---------- RECORD EXTRACTS
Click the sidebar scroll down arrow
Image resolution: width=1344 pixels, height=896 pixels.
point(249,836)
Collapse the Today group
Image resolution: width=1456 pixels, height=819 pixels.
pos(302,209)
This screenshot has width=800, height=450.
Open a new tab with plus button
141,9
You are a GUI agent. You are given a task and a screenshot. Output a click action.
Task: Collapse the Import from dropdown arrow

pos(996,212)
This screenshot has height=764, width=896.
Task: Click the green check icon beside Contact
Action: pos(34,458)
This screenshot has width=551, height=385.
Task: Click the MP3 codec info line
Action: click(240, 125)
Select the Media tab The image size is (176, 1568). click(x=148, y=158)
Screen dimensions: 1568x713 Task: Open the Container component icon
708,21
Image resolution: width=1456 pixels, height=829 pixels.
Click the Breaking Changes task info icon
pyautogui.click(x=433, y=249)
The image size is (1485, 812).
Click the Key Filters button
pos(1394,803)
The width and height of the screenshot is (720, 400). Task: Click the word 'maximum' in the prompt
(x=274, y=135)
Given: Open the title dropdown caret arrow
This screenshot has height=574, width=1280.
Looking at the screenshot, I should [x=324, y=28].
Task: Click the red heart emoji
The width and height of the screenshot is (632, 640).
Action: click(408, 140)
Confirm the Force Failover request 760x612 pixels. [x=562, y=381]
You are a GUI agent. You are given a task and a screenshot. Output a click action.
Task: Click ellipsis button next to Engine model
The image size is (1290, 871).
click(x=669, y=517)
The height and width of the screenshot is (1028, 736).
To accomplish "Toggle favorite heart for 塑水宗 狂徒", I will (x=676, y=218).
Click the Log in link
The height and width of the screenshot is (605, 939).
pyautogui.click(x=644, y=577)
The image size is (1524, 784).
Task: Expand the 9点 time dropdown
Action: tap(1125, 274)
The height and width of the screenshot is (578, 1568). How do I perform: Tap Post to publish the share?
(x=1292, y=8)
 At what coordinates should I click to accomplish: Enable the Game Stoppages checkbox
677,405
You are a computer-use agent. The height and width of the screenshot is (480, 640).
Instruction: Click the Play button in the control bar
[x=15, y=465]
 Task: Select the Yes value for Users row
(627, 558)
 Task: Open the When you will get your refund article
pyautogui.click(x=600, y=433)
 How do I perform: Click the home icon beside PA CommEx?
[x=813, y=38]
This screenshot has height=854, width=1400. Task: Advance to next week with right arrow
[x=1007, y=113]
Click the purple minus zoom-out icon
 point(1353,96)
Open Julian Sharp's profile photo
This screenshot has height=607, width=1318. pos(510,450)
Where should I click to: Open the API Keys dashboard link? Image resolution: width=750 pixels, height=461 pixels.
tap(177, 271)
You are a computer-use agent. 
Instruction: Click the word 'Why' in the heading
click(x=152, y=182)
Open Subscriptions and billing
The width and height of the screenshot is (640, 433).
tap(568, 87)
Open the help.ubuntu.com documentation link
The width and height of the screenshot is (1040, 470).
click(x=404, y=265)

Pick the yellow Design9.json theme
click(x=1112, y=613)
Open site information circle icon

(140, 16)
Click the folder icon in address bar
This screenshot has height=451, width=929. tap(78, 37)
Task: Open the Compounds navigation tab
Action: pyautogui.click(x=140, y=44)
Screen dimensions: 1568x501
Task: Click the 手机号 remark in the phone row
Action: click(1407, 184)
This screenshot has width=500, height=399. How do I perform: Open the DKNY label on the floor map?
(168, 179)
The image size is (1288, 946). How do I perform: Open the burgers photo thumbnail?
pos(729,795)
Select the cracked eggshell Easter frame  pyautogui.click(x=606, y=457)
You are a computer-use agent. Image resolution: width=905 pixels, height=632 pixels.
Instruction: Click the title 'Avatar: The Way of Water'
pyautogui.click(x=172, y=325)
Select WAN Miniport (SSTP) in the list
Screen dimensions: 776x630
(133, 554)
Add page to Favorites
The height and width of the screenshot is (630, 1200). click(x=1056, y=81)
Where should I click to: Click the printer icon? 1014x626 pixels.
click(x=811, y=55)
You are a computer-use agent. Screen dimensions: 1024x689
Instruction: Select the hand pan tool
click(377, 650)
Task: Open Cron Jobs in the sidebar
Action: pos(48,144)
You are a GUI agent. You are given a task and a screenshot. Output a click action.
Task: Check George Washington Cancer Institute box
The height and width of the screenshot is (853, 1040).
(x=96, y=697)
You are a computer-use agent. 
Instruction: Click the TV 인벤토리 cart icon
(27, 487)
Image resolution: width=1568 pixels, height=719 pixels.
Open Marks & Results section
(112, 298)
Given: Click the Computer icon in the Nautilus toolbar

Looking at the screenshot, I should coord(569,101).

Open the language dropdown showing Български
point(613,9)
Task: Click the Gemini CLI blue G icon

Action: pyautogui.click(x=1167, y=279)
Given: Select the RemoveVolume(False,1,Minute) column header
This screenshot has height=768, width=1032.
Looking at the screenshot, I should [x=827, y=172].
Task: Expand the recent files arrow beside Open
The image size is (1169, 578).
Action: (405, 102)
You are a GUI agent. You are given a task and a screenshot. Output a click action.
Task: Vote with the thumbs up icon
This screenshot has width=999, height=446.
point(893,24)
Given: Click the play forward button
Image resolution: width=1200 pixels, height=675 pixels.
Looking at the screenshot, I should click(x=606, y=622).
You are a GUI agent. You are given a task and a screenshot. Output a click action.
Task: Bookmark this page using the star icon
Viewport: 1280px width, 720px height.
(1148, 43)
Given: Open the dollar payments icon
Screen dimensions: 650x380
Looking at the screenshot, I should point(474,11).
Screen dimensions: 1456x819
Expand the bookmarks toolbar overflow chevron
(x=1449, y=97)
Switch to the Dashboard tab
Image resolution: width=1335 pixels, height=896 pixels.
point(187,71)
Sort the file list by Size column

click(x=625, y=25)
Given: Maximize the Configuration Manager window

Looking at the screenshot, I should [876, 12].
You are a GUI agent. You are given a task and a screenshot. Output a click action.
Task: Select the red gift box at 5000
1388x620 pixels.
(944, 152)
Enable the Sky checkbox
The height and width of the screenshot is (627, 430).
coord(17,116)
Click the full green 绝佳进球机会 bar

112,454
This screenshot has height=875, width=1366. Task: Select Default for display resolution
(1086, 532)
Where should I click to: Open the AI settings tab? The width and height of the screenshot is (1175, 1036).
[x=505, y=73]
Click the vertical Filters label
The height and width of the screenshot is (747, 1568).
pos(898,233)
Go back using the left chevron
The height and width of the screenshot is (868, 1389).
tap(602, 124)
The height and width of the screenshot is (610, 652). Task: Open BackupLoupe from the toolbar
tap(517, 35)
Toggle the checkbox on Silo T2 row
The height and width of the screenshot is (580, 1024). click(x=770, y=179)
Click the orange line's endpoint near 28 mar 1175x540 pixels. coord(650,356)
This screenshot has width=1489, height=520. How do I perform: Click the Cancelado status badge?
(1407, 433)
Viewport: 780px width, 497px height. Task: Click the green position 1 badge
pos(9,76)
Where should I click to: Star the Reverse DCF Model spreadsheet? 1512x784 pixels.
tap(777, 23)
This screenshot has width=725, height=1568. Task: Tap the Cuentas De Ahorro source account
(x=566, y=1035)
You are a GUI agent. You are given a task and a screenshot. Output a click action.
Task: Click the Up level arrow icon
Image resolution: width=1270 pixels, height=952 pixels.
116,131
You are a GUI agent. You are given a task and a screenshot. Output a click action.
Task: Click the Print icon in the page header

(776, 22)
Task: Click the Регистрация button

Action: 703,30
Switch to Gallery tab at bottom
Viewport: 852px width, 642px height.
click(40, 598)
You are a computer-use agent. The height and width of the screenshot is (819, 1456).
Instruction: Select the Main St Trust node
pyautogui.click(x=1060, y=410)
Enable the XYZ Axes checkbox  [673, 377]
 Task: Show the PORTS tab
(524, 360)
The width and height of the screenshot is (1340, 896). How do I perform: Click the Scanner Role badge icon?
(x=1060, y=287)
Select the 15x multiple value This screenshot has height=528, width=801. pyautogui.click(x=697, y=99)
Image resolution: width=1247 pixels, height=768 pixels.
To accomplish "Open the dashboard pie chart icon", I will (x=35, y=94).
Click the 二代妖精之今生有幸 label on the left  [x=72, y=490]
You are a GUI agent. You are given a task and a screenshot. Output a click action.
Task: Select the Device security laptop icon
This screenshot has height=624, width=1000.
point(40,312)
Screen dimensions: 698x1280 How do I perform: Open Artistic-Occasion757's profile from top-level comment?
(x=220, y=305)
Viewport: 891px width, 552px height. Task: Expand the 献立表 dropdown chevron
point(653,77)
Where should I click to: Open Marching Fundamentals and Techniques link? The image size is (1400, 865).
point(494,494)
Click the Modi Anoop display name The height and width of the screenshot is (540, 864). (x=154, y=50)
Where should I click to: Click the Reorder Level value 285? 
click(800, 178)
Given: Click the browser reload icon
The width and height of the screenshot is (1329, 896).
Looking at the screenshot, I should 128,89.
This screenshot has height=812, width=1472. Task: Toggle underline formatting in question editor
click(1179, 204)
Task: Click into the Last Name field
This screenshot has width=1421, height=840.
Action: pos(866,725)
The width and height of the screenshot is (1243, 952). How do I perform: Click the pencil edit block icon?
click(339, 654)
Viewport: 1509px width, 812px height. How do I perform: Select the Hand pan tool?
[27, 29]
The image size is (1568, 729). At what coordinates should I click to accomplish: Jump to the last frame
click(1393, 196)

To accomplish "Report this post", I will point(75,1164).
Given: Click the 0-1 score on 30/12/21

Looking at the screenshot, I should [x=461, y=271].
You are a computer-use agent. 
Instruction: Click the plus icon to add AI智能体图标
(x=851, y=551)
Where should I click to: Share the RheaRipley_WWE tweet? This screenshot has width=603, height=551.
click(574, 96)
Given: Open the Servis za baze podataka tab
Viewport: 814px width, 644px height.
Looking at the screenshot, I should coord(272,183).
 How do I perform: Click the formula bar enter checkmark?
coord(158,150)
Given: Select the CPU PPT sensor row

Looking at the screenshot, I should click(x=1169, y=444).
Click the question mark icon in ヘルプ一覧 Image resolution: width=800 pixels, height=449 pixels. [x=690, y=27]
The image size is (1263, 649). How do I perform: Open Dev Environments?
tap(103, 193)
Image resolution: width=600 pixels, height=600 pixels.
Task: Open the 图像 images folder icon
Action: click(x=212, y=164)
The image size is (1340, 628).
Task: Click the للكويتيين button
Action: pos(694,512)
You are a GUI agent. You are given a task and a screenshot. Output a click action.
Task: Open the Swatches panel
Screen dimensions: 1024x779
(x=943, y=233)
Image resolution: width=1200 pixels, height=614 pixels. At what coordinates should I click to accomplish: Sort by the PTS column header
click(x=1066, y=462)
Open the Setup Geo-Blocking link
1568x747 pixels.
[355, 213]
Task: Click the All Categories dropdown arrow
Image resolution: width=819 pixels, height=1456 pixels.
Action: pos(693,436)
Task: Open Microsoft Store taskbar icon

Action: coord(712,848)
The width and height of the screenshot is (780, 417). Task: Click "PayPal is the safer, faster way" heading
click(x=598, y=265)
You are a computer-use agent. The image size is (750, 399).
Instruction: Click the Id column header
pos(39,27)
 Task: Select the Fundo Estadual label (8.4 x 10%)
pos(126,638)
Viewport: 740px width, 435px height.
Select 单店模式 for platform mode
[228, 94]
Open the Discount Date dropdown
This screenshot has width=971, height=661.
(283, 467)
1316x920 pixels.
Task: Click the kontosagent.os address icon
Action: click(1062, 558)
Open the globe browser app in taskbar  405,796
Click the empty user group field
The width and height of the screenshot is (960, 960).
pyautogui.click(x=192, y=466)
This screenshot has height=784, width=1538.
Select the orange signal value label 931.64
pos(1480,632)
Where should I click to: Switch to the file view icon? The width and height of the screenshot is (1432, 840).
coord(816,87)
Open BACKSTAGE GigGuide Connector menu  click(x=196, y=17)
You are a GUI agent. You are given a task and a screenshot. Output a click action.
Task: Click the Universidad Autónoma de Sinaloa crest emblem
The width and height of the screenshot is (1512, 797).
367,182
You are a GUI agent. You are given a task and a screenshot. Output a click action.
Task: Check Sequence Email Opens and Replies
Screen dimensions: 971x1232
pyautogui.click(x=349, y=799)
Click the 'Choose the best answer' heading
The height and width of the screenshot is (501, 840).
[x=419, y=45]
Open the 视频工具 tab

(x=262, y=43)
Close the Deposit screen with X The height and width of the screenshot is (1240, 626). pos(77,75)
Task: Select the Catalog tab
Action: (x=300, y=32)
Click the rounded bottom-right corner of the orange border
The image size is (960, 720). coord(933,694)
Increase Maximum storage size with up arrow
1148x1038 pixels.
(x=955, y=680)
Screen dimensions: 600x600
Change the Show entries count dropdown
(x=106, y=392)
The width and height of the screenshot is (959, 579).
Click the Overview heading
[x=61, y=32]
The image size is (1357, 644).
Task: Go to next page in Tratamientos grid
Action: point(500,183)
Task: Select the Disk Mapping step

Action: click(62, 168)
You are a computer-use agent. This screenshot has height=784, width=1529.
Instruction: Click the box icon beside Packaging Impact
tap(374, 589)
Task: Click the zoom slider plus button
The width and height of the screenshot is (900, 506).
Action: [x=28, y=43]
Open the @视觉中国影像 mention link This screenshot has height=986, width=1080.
--------------------
[WORK INSTRUCTIONS]: Copy the lines of the material above word for word, from the line containing "The width and height of the screenshot is (1340, 896)." to the line containing "point(494,494)", including both of those lines.

[RESULT FOR THIS TASK]:
The width and height of the screenshot is (1340, 896). How do I perform: Click the Scanner Role badge icon?
(x=1060, y=287)
Select the 15x multiple value This screenshot has height=528, width=801. pyautogui.click(x=697, y=99)
Image resolution: width=1247 pixels, height=768 pixels.
To accomplish "Open the dashboard pie chart icon", I will (x=35, y=94).
Click the 二代妖精之今生有幸 label on the left  [x=72, y=490]
You are a GUI agent. You are given a task and a screenshot. Output a click action.
Task: Select the Device security laptop icon
This screenshot has height=624, width=1000.
point(40,312)
Screen dimensions: 698x1280 How do I perform: Open Artistic-Occasion757's profile from top-level comment?
(x=220, y=305)
Viewport: 891px width, 552px height. Task: Expand the 献立表 dropdown chevron
point(653,77)
Where should I click to: Open Marching Fundamentals and Techniques link? The image size is (1400, 865).
point(494,494)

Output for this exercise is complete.